■ What needs to be done ■
From the entries below, pull out each line where "with" appears.

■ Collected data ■
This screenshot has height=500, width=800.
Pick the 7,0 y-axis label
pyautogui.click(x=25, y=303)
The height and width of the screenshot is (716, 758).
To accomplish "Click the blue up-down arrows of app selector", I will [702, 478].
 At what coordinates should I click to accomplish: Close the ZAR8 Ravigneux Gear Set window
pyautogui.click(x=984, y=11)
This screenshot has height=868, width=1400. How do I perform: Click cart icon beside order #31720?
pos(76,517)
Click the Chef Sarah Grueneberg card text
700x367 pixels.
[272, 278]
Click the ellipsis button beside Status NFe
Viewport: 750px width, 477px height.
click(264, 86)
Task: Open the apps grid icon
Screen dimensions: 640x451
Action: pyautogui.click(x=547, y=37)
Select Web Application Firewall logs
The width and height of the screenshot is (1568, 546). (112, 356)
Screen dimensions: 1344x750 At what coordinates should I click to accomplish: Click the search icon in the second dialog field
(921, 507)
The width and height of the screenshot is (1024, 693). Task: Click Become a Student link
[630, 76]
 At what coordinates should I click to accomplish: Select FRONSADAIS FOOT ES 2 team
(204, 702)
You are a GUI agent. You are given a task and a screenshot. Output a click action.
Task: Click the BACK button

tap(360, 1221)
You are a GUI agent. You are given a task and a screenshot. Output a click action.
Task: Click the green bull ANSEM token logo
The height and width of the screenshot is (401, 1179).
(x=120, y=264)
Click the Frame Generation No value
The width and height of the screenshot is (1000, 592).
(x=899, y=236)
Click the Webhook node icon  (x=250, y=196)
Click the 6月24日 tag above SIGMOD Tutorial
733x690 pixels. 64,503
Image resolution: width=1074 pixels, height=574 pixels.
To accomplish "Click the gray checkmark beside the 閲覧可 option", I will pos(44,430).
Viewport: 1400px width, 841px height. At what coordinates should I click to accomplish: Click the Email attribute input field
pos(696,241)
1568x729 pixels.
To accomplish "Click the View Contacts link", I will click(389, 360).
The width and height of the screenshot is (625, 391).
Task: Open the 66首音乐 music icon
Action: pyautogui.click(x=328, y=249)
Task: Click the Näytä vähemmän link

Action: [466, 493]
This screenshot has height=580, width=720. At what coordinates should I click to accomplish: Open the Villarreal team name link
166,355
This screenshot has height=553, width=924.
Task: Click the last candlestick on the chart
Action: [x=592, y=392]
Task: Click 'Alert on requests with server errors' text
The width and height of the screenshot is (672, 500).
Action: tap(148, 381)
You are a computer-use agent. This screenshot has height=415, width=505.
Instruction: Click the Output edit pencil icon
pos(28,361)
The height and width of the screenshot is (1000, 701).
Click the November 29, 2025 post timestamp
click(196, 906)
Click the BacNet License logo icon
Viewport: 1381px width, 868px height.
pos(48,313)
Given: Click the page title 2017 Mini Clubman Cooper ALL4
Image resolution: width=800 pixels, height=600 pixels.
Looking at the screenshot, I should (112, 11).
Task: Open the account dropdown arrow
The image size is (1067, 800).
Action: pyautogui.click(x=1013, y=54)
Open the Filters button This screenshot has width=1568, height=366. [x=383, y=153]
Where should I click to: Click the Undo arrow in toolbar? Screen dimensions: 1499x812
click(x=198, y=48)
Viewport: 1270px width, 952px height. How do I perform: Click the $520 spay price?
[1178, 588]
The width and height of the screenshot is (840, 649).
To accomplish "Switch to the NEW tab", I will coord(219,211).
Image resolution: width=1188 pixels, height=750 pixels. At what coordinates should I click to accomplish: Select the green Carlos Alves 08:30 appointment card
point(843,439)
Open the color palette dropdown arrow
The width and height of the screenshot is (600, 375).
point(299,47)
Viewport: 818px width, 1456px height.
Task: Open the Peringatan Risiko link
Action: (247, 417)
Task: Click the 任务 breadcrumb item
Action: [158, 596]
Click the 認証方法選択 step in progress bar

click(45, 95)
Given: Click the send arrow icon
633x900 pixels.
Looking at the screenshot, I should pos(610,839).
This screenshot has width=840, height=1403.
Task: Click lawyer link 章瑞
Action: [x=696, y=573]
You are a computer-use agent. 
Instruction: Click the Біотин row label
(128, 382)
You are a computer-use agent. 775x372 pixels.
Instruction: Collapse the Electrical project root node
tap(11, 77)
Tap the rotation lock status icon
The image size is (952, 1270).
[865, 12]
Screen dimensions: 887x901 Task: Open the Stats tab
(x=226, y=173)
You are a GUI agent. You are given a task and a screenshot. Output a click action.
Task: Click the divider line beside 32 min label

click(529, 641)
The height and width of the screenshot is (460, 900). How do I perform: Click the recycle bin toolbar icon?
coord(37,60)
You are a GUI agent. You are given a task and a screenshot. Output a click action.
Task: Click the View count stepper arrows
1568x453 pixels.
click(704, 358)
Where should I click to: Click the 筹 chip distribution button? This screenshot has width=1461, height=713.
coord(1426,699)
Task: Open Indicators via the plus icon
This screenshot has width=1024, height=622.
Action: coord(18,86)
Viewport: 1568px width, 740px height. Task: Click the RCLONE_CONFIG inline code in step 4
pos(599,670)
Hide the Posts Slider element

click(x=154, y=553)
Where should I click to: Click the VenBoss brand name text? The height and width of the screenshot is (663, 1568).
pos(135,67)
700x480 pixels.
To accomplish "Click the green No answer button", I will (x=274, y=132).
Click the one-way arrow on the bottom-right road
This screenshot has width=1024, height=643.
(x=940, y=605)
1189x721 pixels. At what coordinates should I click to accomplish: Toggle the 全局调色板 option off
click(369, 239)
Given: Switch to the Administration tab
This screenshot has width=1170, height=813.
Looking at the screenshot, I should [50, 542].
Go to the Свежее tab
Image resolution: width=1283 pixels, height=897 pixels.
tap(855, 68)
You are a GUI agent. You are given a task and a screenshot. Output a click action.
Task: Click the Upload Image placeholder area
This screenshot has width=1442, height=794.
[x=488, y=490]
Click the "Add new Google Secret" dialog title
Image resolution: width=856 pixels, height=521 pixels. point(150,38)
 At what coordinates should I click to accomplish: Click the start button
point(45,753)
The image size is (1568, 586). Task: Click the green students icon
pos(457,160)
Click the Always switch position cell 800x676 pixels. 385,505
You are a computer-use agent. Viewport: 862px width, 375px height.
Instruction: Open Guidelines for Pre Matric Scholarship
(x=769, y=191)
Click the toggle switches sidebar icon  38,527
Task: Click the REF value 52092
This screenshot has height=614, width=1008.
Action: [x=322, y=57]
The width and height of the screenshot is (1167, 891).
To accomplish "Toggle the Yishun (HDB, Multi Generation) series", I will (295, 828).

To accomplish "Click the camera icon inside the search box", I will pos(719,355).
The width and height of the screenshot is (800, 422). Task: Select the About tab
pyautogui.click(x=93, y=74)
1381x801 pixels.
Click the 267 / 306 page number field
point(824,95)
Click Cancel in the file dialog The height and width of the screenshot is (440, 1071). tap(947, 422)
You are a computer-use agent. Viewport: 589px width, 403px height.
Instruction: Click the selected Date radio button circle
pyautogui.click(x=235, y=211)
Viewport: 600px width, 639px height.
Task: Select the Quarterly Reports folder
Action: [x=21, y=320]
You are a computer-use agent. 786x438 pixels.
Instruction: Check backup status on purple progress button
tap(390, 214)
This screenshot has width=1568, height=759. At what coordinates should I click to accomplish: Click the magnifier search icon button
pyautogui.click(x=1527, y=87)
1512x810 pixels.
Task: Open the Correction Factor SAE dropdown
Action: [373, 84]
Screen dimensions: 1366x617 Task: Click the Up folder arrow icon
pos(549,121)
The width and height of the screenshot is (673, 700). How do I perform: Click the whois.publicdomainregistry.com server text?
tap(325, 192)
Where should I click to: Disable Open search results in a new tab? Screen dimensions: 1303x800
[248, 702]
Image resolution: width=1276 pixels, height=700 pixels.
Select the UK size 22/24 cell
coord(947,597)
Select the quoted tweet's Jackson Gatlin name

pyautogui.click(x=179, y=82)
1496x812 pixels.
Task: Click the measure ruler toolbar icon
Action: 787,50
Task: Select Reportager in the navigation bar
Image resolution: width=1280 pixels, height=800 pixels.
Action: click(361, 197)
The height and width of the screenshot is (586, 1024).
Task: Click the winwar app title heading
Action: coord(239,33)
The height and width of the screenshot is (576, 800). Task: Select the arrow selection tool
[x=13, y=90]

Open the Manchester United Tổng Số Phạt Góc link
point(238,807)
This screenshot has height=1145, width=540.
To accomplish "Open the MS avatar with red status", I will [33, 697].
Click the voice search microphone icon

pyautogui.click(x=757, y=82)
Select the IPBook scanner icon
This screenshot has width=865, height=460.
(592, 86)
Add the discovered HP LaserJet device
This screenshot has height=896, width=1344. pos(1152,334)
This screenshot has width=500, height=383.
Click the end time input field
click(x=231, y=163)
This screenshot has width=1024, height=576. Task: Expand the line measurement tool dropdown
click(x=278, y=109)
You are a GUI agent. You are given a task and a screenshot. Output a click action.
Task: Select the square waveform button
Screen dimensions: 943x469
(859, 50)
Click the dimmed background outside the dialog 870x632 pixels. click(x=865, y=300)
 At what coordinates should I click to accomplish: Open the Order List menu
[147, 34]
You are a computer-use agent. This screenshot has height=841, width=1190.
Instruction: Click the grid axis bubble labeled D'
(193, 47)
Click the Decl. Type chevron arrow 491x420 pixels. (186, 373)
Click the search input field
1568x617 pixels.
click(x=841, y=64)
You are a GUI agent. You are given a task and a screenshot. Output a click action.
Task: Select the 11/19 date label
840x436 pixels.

■ Output below ■
Task: Click 'Alert on requests with server errors' text
To accomplish "Open the MS avatar with red status", I will [33, 697].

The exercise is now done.